Forensics Best Practices
Collecting Evidence Without Contaminating
# ❌ BAD: Modifying data while investigating
ls -la /var/log/* # Accesses file, changes atime
cat /var/log/auth.log # Modifies atime
grep "attacker" /var/log/* # Modifies files
# ✅ GOOD: Preserving evidence chain
# Step 1: Create bit-for-bit copy (before touching original)
dcfldd if=/dev/sda1 of=/mnt/usb/disk.img hash=sha256
# Step 2: Hash original (for integrity verification)
sha256sum /dev/sda1 > /mnt/usb/original.hash
# Step 3: Verify copy matches
sha256sum /mnt/usb/disk.img
# Should match original.hash
# Step 4: Only analyze the copy (not original)
# Mount copy as read-only
mount -o ro,loop /mnt/usb/disk.img /mnt/forensics
# Step 5: Document chain of custody
# Who accessed it, when, what tools, what was found
Evidence Preservation Checklist
class EvidencePreservation:
def collect_evidence(self, incident_id: str):
"""Properly preserve evidence for investigation"""
evidence = {
'volatile_data': [],
'disk_images': [],
'network_captures': [],
'logs': [],
}
# Memory (volatile, lost on reboot)
if should_preserve_memory():
memory = self.memory_dump(process='all')
evidence['volatile_data'].append(self.hash_and_store(memory))
# Network traffic (PCAP)
pcap = self.capture_network_traffic()
evidence['network_captures'].append(self.hash_and_store(pcap))
# Disk (if needed, power off first to prevent changes)
if should_image_disk():
disk_image = self.create_disk_image('/dev/sda1')
evidence['disk_images'].append(self.hash_and_store(disk_image))
# Logs (application, system, audit)
logs = self.collect_logs()
evidence['logs'].append(self.hash_and_store(logs))
# Chain of custody documentation
self.document_chain_of_custody(
incident_id=incident_id,
items=evidence,
collector='Security Team',
timestamp=datetime.now(),
storage_location='Evidence Vault (HSM encrypted)',
access_restrictions='CISO, Legal, Forensics Analyst'
)
return evidence
def hash_and_store(self, evidence_item):
"""Hash evidence, store securely, document"""
sha256_hash = hashlib.sha256(evidence_item).hexdigest()

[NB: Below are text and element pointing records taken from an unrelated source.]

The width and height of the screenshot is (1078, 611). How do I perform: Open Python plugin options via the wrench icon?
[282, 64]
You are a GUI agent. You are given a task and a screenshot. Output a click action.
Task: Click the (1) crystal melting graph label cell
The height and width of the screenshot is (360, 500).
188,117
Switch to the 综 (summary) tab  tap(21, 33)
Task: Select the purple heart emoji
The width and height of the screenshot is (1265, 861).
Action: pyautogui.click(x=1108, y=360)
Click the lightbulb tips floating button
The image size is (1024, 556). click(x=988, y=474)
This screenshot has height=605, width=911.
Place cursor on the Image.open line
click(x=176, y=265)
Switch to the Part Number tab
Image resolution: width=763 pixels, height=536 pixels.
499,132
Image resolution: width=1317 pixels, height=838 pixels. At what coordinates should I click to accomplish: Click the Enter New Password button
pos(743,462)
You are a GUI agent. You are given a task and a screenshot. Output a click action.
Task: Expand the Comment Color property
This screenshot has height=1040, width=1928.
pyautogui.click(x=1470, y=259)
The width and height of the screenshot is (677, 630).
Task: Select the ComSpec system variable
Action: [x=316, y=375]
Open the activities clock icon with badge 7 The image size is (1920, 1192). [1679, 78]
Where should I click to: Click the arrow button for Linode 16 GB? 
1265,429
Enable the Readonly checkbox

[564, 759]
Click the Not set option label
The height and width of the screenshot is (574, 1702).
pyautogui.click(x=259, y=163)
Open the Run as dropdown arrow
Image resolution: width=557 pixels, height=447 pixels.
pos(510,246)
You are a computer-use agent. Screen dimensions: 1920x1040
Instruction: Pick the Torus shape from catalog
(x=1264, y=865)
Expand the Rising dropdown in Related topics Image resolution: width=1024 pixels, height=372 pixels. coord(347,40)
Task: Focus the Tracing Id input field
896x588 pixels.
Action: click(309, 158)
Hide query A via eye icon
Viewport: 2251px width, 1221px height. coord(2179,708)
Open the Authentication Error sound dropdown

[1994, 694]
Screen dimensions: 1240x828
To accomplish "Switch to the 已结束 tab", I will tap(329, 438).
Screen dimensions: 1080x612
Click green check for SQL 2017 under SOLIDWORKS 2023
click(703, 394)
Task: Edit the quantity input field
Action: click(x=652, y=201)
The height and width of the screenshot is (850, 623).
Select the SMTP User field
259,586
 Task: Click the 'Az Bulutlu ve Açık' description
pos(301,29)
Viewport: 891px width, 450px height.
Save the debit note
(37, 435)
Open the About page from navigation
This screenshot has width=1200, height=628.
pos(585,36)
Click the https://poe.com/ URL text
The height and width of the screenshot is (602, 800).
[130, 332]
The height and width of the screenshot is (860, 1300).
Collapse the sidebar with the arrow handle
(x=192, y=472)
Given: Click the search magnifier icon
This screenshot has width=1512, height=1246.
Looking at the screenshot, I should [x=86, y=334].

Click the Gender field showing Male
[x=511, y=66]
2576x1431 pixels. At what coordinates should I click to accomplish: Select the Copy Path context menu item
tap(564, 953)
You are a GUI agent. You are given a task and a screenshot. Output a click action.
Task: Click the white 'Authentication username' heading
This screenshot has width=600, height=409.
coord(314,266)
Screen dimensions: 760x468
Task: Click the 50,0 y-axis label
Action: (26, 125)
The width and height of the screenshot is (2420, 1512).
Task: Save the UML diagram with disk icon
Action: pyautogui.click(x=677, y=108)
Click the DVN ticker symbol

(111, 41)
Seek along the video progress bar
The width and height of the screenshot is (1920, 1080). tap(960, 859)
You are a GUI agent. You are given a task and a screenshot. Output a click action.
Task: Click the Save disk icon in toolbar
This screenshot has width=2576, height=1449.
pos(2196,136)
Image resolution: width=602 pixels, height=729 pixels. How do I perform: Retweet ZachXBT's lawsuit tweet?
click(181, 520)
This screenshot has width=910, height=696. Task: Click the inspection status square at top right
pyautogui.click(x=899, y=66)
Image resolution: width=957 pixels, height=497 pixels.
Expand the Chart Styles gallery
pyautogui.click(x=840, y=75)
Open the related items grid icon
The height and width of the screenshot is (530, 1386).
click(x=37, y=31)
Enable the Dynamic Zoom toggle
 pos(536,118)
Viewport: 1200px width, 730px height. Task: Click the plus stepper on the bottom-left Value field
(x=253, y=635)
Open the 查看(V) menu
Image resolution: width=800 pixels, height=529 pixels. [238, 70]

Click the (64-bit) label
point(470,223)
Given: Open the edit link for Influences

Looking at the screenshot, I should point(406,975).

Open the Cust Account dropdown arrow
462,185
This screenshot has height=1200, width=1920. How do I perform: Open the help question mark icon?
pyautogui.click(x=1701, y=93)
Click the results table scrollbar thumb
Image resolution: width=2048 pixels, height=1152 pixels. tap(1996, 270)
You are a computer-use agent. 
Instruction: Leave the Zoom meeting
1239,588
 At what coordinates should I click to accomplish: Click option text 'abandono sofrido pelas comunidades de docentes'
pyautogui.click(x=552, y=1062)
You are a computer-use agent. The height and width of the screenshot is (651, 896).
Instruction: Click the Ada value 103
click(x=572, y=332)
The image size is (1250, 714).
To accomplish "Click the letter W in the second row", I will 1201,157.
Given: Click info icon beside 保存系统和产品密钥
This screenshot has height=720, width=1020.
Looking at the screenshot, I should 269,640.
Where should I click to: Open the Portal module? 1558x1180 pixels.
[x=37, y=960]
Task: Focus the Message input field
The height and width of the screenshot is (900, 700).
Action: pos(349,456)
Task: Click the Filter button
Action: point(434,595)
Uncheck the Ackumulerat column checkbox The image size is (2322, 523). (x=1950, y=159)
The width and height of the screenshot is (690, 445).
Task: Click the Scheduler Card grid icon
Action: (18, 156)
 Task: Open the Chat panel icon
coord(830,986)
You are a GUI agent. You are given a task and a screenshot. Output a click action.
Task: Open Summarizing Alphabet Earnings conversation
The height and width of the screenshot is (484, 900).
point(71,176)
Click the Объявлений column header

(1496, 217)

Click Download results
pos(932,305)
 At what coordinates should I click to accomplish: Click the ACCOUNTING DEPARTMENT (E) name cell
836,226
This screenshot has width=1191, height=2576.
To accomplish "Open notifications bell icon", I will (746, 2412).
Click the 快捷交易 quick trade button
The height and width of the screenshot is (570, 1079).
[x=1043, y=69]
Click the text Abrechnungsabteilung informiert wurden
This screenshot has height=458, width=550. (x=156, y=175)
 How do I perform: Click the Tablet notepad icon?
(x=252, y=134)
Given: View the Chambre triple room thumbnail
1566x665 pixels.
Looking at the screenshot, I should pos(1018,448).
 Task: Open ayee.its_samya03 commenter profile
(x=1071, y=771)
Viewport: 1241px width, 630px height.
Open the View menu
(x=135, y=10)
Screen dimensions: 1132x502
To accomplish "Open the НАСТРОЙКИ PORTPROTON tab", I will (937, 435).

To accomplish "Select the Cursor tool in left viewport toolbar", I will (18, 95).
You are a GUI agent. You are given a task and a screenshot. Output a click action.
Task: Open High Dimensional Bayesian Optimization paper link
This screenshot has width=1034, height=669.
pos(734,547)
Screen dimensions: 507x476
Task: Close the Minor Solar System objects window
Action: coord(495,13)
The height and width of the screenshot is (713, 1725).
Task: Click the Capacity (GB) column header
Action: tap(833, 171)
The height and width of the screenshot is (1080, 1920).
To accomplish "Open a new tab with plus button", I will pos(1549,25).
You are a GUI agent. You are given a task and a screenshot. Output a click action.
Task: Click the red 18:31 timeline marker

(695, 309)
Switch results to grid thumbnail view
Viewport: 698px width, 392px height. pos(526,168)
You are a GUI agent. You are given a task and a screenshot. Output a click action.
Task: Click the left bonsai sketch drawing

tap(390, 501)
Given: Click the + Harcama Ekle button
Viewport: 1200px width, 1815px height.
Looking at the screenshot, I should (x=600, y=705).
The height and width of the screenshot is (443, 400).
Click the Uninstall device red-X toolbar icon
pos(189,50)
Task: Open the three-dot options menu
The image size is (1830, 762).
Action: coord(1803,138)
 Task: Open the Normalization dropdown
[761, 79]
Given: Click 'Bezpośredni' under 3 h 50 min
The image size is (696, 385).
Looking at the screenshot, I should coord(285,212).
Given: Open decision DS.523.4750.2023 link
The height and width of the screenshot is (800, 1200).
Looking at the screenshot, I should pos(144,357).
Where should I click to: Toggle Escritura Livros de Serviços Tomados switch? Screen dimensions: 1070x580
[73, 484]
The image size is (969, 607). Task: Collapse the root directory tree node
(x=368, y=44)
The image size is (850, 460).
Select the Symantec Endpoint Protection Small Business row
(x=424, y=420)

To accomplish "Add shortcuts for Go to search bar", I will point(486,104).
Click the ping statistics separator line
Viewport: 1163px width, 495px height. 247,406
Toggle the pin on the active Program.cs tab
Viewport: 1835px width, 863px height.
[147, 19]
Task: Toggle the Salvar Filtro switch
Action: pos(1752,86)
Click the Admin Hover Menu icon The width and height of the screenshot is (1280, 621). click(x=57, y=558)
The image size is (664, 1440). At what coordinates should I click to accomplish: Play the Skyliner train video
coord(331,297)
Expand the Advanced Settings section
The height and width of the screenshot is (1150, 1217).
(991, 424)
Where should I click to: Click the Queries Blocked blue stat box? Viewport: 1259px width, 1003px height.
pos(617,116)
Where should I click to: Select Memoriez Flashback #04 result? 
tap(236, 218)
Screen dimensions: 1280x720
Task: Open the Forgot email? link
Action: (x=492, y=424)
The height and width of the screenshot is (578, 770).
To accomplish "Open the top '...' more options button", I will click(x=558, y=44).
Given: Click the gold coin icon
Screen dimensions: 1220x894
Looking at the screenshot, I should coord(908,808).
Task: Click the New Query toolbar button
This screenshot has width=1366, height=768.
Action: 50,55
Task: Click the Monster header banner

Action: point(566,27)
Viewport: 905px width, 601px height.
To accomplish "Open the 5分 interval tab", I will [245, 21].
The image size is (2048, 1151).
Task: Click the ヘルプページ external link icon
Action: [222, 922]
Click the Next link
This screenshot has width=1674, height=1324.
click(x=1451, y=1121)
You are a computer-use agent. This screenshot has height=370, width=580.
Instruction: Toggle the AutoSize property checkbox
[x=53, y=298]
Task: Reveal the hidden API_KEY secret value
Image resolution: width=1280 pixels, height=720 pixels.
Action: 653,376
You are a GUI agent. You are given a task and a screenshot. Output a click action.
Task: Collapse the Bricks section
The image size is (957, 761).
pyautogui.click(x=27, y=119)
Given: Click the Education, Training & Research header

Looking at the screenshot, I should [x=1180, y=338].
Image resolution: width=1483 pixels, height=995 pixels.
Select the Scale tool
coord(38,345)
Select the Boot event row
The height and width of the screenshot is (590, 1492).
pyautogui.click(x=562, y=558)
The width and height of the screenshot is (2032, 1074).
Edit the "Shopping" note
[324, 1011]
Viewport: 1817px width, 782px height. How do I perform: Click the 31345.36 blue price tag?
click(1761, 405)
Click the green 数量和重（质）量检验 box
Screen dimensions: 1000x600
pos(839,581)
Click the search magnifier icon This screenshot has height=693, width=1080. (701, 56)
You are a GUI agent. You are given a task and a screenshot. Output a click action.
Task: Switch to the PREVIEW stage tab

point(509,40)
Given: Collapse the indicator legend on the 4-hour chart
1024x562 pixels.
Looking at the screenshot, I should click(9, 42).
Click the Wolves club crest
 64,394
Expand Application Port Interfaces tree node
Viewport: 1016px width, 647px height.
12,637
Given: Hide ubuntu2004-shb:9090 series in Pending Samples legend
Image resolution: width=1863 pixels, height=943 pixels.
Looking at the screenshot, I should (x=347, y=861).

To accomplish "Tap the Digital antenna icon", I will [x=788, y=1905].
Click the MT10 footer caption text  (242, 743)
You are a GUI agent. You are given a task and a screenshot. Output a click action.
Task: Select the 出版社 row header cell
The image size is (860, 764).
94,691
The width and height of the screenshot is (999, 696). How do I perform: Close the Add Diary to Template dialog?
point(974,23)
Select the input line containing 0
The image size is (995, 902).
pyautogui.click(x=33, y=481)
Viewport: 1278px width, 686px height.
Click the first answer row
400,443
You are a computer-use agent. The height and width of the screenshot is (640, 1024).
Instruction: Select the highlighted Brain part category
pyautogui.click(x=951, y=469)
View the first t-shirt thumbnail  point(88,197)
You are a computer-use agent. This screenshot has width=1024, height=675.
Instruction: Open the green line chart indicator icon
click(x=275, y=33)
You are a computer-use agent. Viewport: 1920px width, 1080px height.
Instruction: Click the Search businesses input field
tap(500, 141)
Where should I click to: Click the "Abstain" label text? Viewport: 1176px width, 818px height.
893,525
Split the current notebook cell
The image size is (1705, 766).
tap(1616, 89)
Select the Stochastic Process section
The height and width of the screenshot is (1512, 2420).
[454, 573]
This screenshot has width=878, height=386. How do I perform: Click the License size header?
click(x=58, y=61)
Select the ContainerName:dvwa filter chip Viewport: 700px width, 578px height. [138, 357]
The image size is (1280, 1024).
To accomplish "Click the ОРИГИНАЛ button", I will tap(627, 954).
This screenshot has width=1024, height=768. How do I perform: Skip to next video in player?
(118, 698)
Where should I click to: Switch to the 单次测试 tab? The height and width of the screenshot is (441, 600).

# Store in secure evidence vault
self.evidence_vault.store(
data=evidence_item,
hash=sha256_hash,
encrypted=True, # Encrypt in vault
access_log=True # Log all access
)
return {
'item': evidence_item,
'hash': sha256_hash,
'stored_at': datetime.now(),
'location': 'Secure Evidence Vault'
}
Metrics for Measuring Response Effectiveness
class IncidentMetrics:
def calculate_response_metrics(self, incident):
"""Measure incident response effectiveness"""
# Time metrics
metrics = {
'MTTD': incident.detected_at - incident.occurred_at,
'MTTR': incident.resolved_at - incident.detected_at,
'MTPT': incident.patched_at - incident.occurred_at, # Patch time
}
# Impact metrics
metrics.update({
'customers_affected': incident.affected_users,
'data_exposed': incident.records_exposed,
'downtime_minutes': (incident.resolved_at - incident.started_at).total_seconds() / 60,
'financial_impact': incident.incident_cost, # Cost of incident + response
})
# Response quality
metrics.update({
'playbook_used': incident.used_predefined_playbook,
'all_steps_followed': incident.followed_procedure,
'escalated_appropriately': incident.escalation_correct,
'communication_timely': incident.notified_within_sla,
})
# Lessons learned
metrics.update({
'root_cause_identified': incident.root_cause is not None,
'preventive_actions_identified': len(incident.preventive_actions) > 0,
'action_items_assigned': all(a.owner for a in incident.action_items),
})
return metrics
# Target metrics (best in class):
# MTTD: < 1 hour (detect within 1 hour)
# MTTR: < 4 hours (resolve within 4 hours)
# MTPT: < 24 hours (patch within 1 day)
# Customer notification: Within 24-72 hours
# Post-incident review: Within 2 weeks
One Takeaway
Incident response preparation saves hours during actual incidents. Playbooks, training, and tools pre-positioned reduce MTTR from days to hours. Post-incident reviews drive continuous improvement. The goal is not zero incidents (impossible) but rapid detection, containment, and recovery.